Solemnidad de Cristo Rey



Jesús es Rey, y Él mismo lo proclama: “Yo soy Rey” (cfr. Jn 18, 37). Pero es un rey distinto a los reyes de la tierra.

Los reyes de la tierra, al iniciar su reinado, reciben en sus regias y perfumadas cabezas, una corona que compite en magnificencia, pues está compuesta de oro y plata, y lleva numerosas piedras preciosas, de todo tipo: diamantes, rubíes, zafiros, esmeraldas, a cual más grande y brillante. Debido a que el metal es duro y pesado, la parte inferior de la corona está cubierta por dentro con seda roja, para no lastimar la cabeza del rey.

Cuanto más oro y plata tenga la corona, más poder y grandeza tiene el rey que la lleva.

Su vestimenta es también especial, pues está hecha de telas y géneros costosos, de seda, bordados con hilos de oro.

En sus manos llevan grandes anillos con piedras preciosas, y un cetro dorado, como símbolo de su poder terrenal.

Reinan desde un trono de marfil, esplendoroso, elevado sobre una tarima, como indicando que un rey está por encima de sus súbditos.

Toda la corte le rinde homenaje, y a su paso, se doblan las rodillas en señal de respeto.

Cuando se asoma al balcón, la multitud lo aclama, con gritos de alegría y gozo.

Cuando un rey terreno vuelve vencedor de una batalla, delante suyo van sus enemigos, encadenados; luego avanza su ejército, y al final pasa él, que recibe el saludo entusiasta de la muchedumbre que lo aclama con vítores.

Su reino es un reino terrenal, de este mundo, y gobierna con mano de hierro a sus súbditos.

Jesús, Rey del universo, es distinto a los reyes de la tierra.

Su corona no es de oro y plata, adornada con piedras preciosas: está hecha de gruesas y duras espinas, que se incrustan en su cuero cabelludo, provocándole un dolor enorme y haciendo salir gran cantidad de sangre, que se derrama sobre sus ojos, sus oídos, su boca, su rostro.

Jesús Rey se deja coronar con espinas, para expiar por nuestros malos pensamientos, de todo tipo, y para expiar por nuestro orgullo y nuestra soberbia. Jesús deja que la sangre de su cabeza corra por sus ojos, para expiar y reparar por todas las miradas impuras, indecentes, cargadas de odio, de malicia, de deseos de venganza y de mal, que los hombres se dirigen entre sí.

Jesús Rey deja que la sangre corra por sus oídos, para expiar y reparar por tantas malas palabras, por tantas palabras obscenas, por tantas calumnias, mentiras y ofensas, que los hombres se dicen entre sí, y por las blasfemias e insultos que los hombres dicen a Dios.

• DATOS PROPORCIONADOS:
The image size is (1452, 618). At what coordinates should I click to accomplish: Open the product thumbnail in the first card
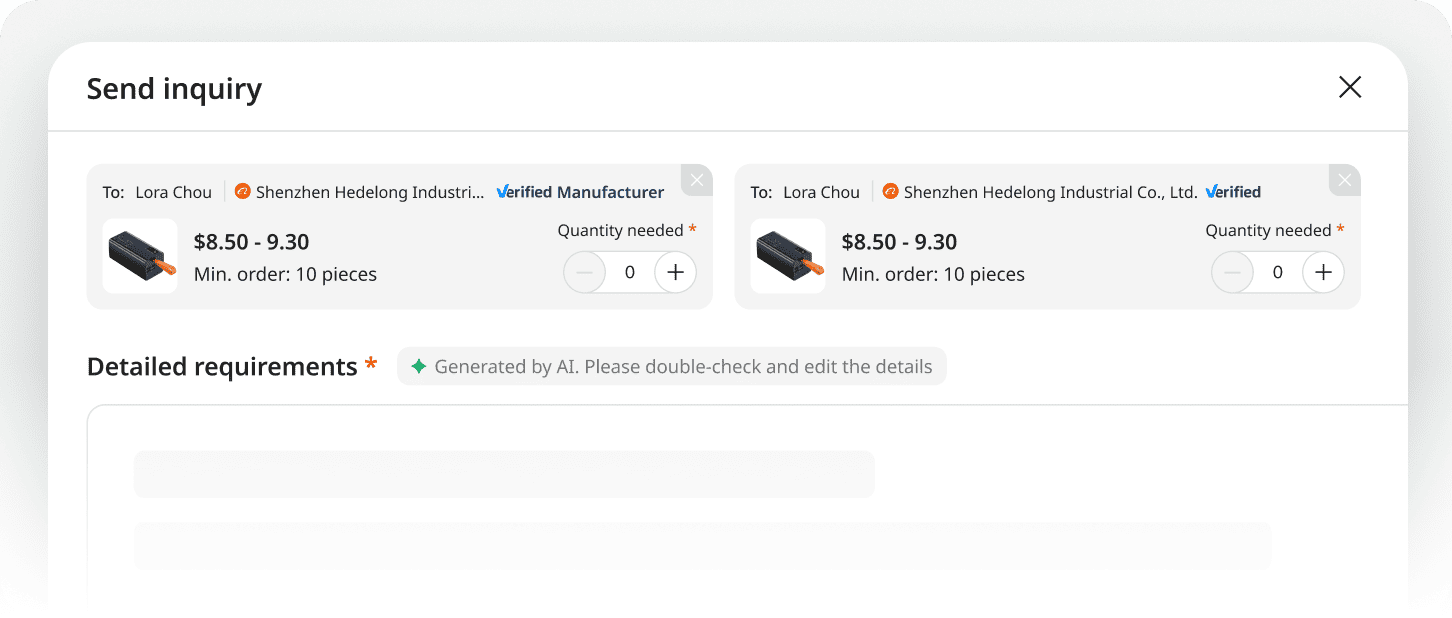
==
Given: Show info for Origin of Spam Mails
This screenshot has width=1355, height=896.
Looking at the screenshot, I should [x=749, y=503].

• CONSIGNA:
¿Puedes reproducir el fragmento del texto sobre Cristo Rey comprendido entre "Su vestimenta es" y "señal de respeto.", ambos incluidos, cambiando "marfil" por "ébano"?

• SOLUCIÓN:
Su vestimenta es también especial, pues está hecha de telas y géneros costosos, de seda, bordados con hilos de oro.

En sus manos llevan grandes anillos con piedras preciosas, y un cetro dorado, como símbolo de su poder terrenal.

Reinan desde un trono de ébano, esplendoroso, elevado sobre una tarima, como indicando que un rey está por encima de sus súbditos.

Toda la corte le rinde homenaje, y a su paso, se doblan las rodillas en señal de respeto.